There are many types of people in this world. I’ve come across a few of the many types and now, I consider myself lucky to have met the spiteful type. It’s not easy, dealing with them because they refuse to let things go no matter how settled everything already is. They will keep on bringing issues up when there are no issues and the matter will go on and on and on non-stop. It will not stop. Not now, not ever.

There are also people who want to put a part of themselves in everything. Granted, that’s what we all want. We want to leave a mark, a trail where we walk. But there are, of course, better ways and means to do these things. So that people remember you more. So that people remember you in a better light. But no. there are people who think that whatever they do is the right way, although clearly, it’s not.

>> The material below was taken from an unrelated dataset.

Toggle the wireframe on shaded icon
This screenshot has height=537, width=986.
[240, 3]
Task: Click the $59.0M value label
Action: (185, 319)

The best thing to do when there are obnoxiously insensitive spiteful people around us is to defy them. But then again, there are many ways in which people can defy others. And one of them is by acting unperturbed. Which is exactly what got to them until steam was coming out of their ears.

I’m disturbed by the fact that I didn’t get a day off today. I’m disturbed that I didn’t get enough beach loving. But I’m satisfied. Satisfied that for now, they know the power of the masses.

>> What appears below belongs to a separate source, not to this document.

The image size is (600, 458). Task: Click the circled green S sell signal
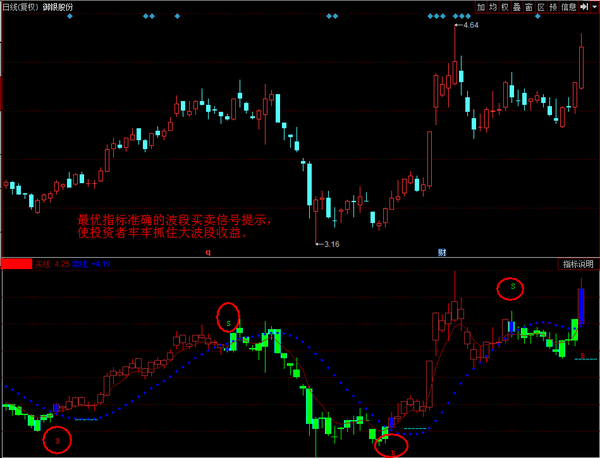tap(513, 288)
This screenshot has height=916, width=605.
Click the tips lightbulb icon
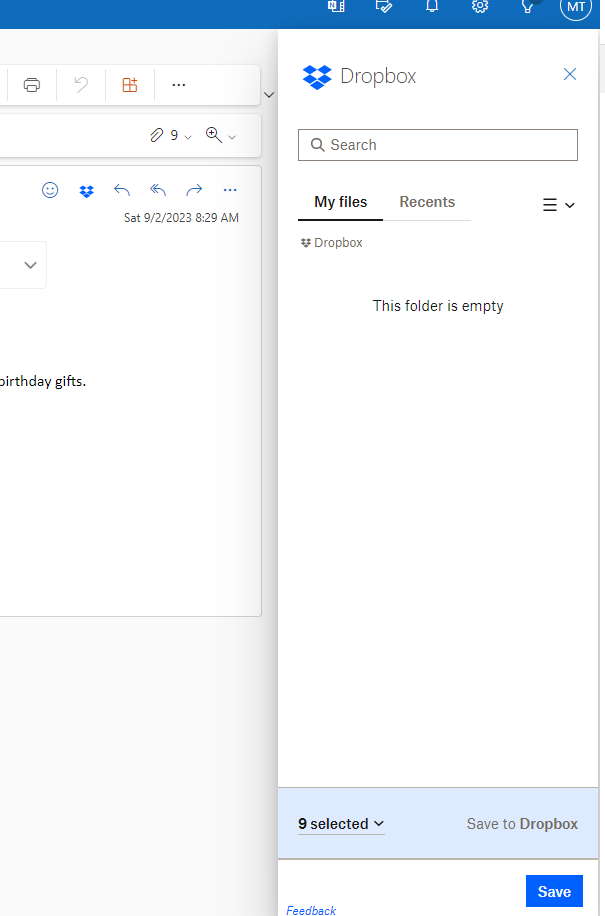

They should learn that when they want a good team, the team must be a smart one and a smart one will say what they don’t like and move on with their lives, unperturbed by what you think of them.

Lesson learnt.

Ah. I shouldn't have written this. It feels like I’m writing a storybook. Remind me to stop being disturbed about insignificant people. They don’t deserve space in here.

can't beat what home can make you feel.

Finally, I am back in town. I must admit that I miss waking up to the sound of waves crashing against the beach. And of course, not having to drive 44 kilometers to work is a plus point as well. I wouldn’t say that everything went well without any hiccups whatsoever. But I have to say that my event, which was the dinner, got endless congratulations and praise. Enough proof of what a great job a great team can be. Of course, there were misunderstandings along the way. Of course, people pulled faces when they were tired and exhausted, but we moved on and did everything to the best of our ability. It suffices that we know how good we are no matter how much other people fail to recognise our strengths.

I’ve got 10 minutes to go before office hours start officially. Though I’d love to write more, throngs of files are flooding my cubicle, and I really do need to de-clutter before I begin.

It’s becoming too easy to find me.

Just type my full name and there I am.

So, this decision is final and I am limiting this blog to whomever I feel like I want to.